4.2.3. Der wirtschaftspolitische Hauptbeitrag Walter Euckens

Walter Eucken trug als Professor für Wirtschaftswissenschaften schon wesentlich zur Verbreitung des neoliberalen Glaubensbekenntnisses in Deutschland sowie im Ausland bei. Dennoch war ihm dies sicherlich kein ausreichendes Engagement in Anbetracht des wirtschaftspolitischen Chaos, das Deutschland nach der Hyperinflation, nach der Großen Depression und anschließend einer Episode der Kommandowirtschaft bewältigen musste. Angesichts seines persönlichen Berufsbildes hatte er zusätzlich die praktische Aufgabe zu erfüllen, „die Wirtschaftspolitik der Experimente“ zu stoppen. 898 In dieser Hinsicht ist nach Meinung des Verfassers ein Beitrag Walter Euckens jedem anderen überlegen: seine maßgebliche Rolle als berufenes Mitglied des wissenschaftlichen Beirats der Wirtschaftsverwaltung der Bizone für Westdeutschlands Rückkehr zur Marktwirtschaft.

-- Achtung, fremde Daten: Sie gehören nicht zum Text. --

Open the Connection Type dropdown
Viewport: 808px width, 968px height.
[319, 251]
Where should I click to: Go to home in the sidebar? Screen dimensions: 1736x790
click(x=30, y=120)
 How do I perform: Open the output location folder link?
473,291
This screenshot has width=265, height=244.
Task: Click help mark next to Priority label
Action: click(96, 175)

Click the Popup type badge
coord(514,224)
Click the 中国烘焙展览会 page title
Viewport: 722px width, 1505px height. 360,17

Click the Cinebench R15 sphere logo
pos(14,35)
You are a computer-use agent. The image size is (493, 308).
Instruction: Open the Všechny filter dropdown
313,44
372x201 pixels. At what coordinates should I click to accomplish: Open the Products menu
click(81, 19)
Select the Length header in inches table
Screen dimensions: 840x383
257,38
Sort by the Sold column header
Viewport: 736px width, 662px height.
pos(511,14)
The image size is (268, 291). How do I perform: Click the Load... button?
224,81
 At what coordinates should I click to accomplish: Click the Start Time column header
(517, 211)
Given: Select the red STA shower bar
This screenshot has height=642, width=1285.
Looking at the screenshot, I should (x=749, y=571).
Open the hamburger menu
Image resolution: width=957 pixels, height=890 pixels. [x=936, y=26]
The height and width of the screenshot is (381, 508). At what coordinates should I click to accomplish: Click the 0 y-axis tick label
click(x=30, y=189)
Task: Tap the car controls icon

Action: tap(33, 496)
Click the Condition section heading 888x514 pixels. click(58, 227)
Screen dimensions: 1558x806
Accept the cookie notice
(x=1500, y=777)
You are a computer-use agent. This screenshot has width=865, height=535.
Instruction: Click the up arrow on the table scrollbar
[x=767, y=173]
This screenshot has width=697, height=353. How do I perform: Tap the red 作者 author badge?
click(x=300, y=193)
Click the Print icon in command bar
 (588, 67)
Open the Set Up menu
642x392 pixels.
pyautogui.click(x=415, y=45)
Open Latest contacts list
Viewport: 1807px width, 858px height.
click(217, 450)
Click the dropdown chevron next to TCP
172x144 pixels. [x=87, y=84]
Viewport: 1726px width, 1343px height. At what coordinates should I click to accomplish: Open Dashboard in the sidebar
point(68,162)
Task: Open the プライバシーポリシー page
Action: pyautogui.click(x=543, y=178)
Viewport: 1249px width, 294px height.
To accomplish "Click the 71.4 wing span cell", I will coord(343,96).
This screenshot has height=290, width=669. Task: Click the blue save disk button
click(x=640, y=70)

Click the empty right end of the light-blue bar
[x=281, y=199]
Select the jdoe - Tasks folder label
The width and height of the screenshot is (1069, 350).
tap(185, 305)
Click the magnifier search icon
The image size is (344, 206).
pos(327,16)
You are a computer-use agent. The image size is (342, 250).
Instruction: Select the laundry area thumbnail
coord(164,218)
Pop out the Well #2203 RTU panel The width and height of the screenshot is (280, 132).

Das entscheidende Einflussmoment der Ordoliberalen war der Wiederaufbau einer gesunden Währungsordnung im Jahr 1948. Eucken hatte bereits vor dem weltweiten Konflikt zu einer Währungsreform aufgerufen und – wie verdeutlicht wurde – bildete die Währungsordnung einen Bestandteil ordoliberaler Wirtschaftspolitik. Doch unabhängig davon argumentierten auch andere deutsche, klassisch wie neoklassisch geschulte Ökonomen – so etwa Adolf Weber – nachdem die Hyperinflation Deutschlands Währungsordnung zerstört hatte, in dieselbe Richtung wie Euckens Aufruf. Trotz des eindeutig wichtigen Einflusses der Sonderstelle Geld und Kredit bei der Frankfurter Wirtschaftsverwaltung der Bizone war die Währungsreform von 1948 eine Initiative der Besatzungsmächte. Dabei spielten die Ordoliberalen folgende entscheidende Rolle: Einerseits lancierten sie die Idee, die Währungsreform an eine Rückkehr zur Marktwirtschaft zu binden; andererseits unterstützten sie Ludwig Erhard bei seinem politischen Eingreifen vom 18. bis zum 24. Juni 1948, das zur Verwirklichung dieser Idee verhalf. Wie Nicholls ausführt, verfügte Erhard für ein solches Unterfangen ansonsten nicht über die nötige politische Beihilfe in den Verwaltungsorganen. Er fand die erforderliche Unterstützung im „wissenschaftlichen Beirat bei der Verwaltung für Wirtschaft“, den sein Vorgänger ein Jahr zuvor gegründet hatte. Innerhalb dieses Gremiums setzten die Ordoliberalen einige ihrer marktwirtschaftlichen Ideen gegen planwirtschaftliche sowie interventionistische Tendenzen anderer Experten durch und verschafften Erhard die Legitimität, nach der er suchte.

Notes
898.

Zu Euckens Berufsbild des Wirtschaftswissenschaftlers siehe Punkt 1. in diesem Teil der Arbeit.